Written task:
In the text about Mitchell Islam, which event at the 2010 Olympic Games in Vancouver did his mother help judge?

Text provided:
Mitchell Islam (born January 24, 1990) is a Canadian former competitive ice dancer. He teamed up with partner Alexandra Paul in 2009. They are the 2010 World Junior silver medalists, 2013 Nebelhorn Trophy bronze medalists, and three-time Canadian national bronze medalists (2011, 2014, 2015). They competed at the 2014 Winter Olympics.

Personal life 
Mitchell Islam was born on January 24, 1990, in Barrie, Ontario. His mother, Debbie, is a former ladies' singles skater who won the Canadian junior title and senior national bronze medal. She is also a figure skating judge; she was on the judging panel for the men's event at the 2010 Olympic Games in Vancouver. His father, David, is Director of Ice Dance at the Mariposa School of Skating. His sister, Rachel, competes in track and field. Mitchell Islam is currently an Ice Dance coach alongside his father, David Islam at the Mariposa School of Skating in Barrie. In his years after retirement as a coach, he has successfully coached many teams from the National to International level, such as most recent 2x Junior National Polish Champions and Junior Worlds competitors Olivia Oliver and Joshua Andari. Another one of Mitchell Islam's dance teams, Dana Sabatini-Speciale and Nicholas Buelow, among many other achievements, were recently crowned the 2022 Novice Canadian National Silver Medalists in Ottawa, Ontario.

Records for locating described items:
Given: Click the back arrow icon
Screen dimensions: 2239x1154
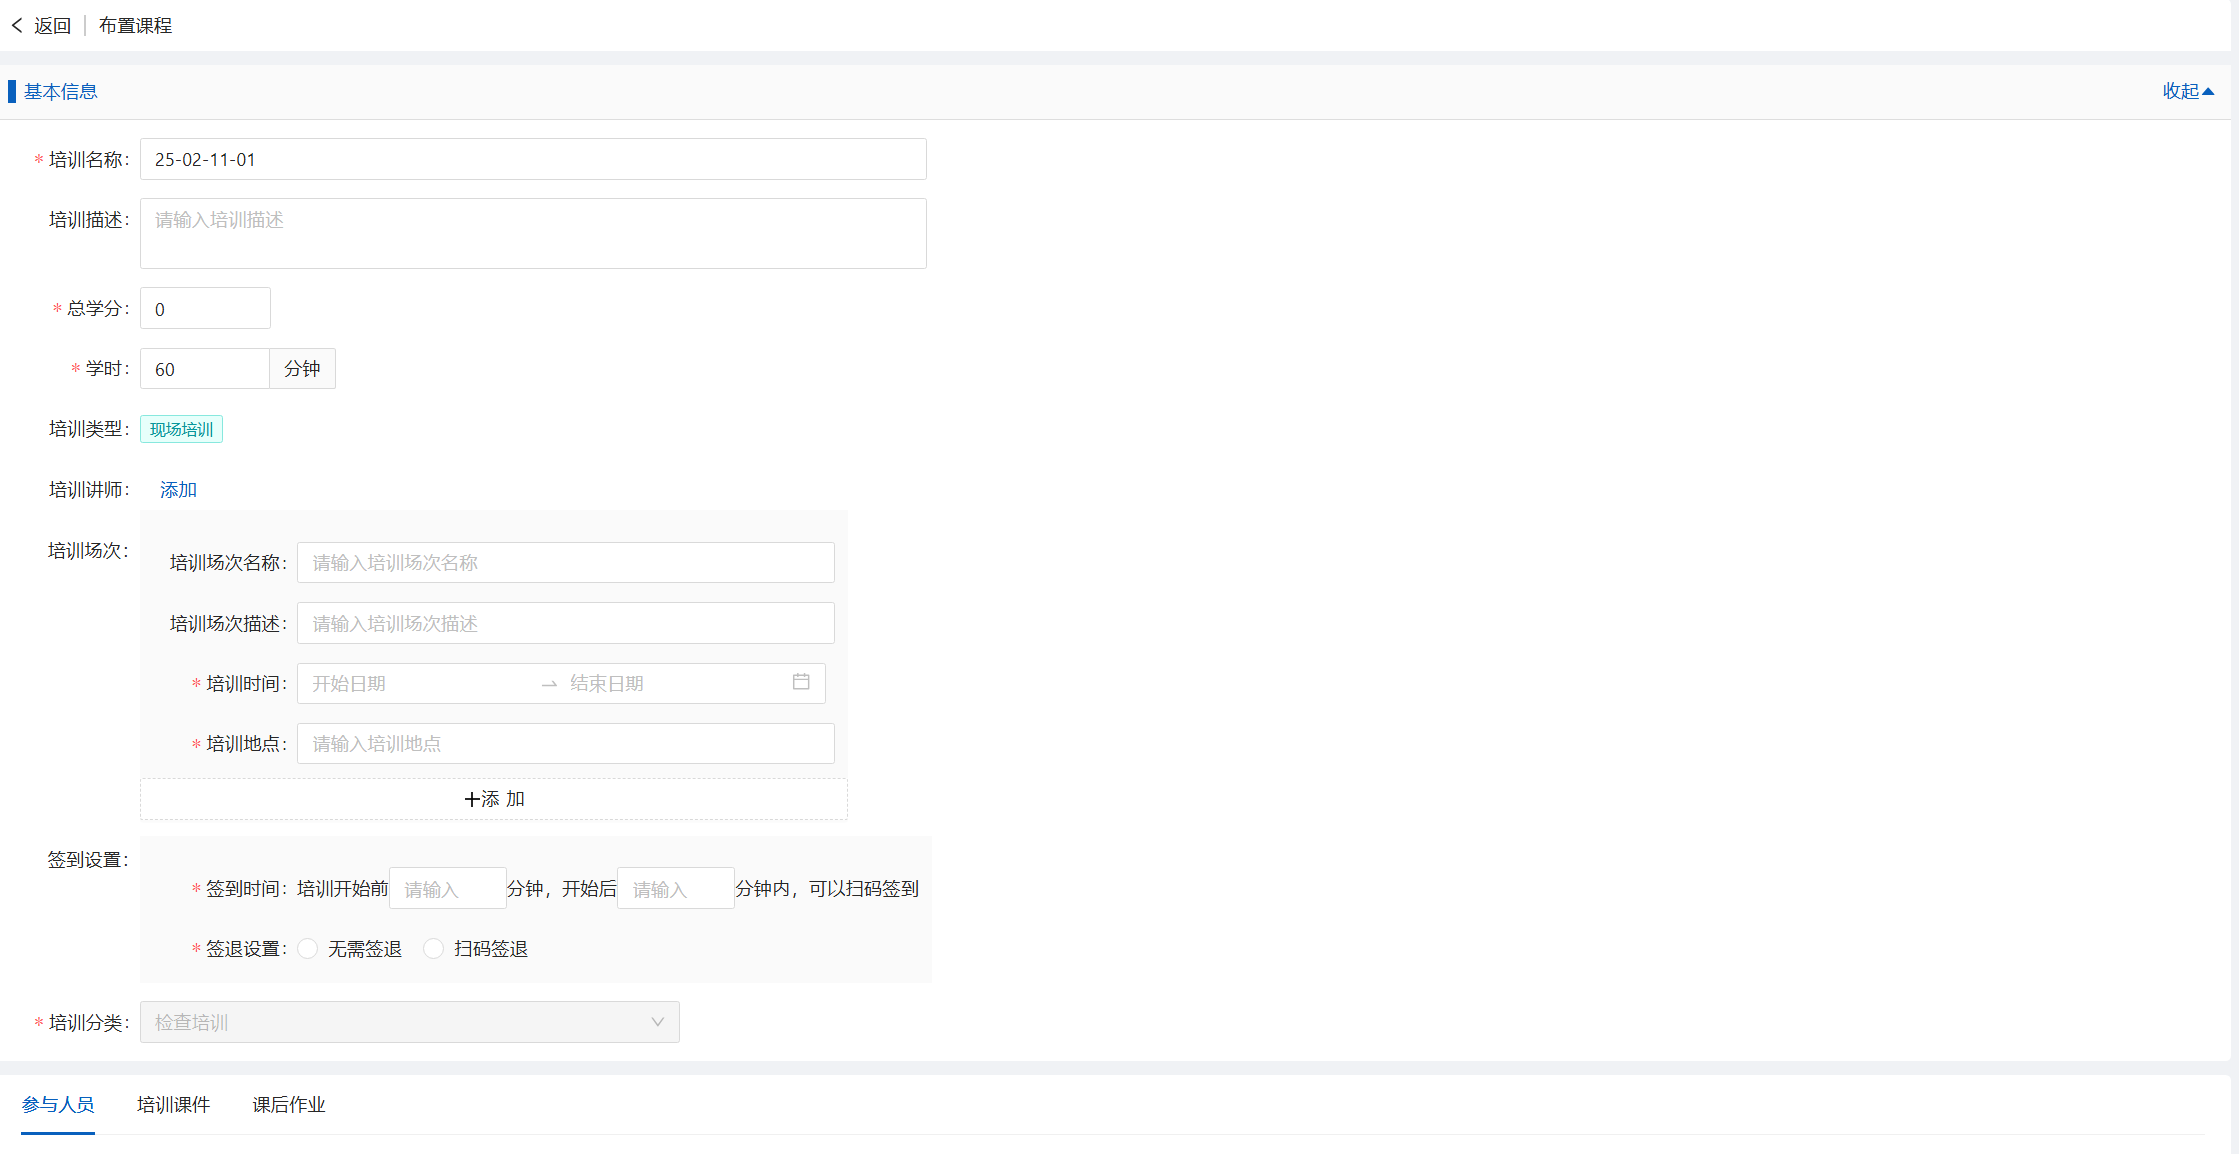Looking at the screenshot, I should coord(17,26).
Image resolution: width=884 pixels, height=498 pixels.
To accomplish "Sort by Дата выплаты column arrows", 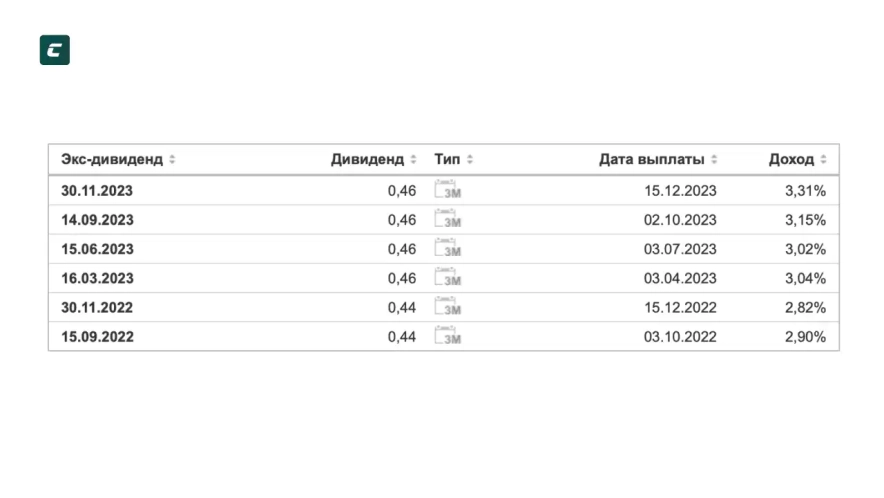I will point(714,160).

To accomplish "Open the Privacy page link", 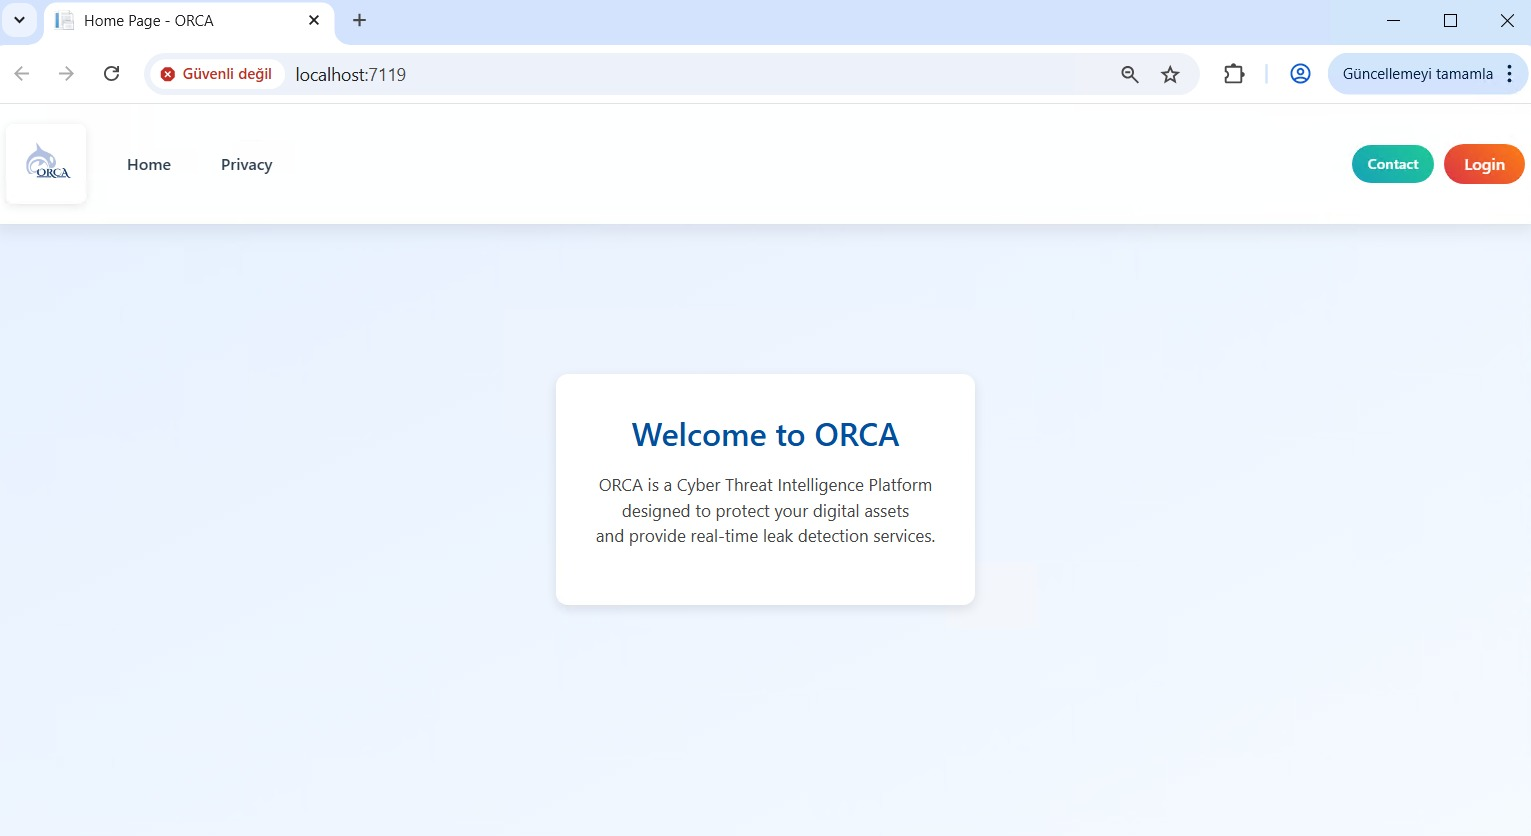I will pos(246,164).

Correct answer:
She was on the judging panel for the men's event.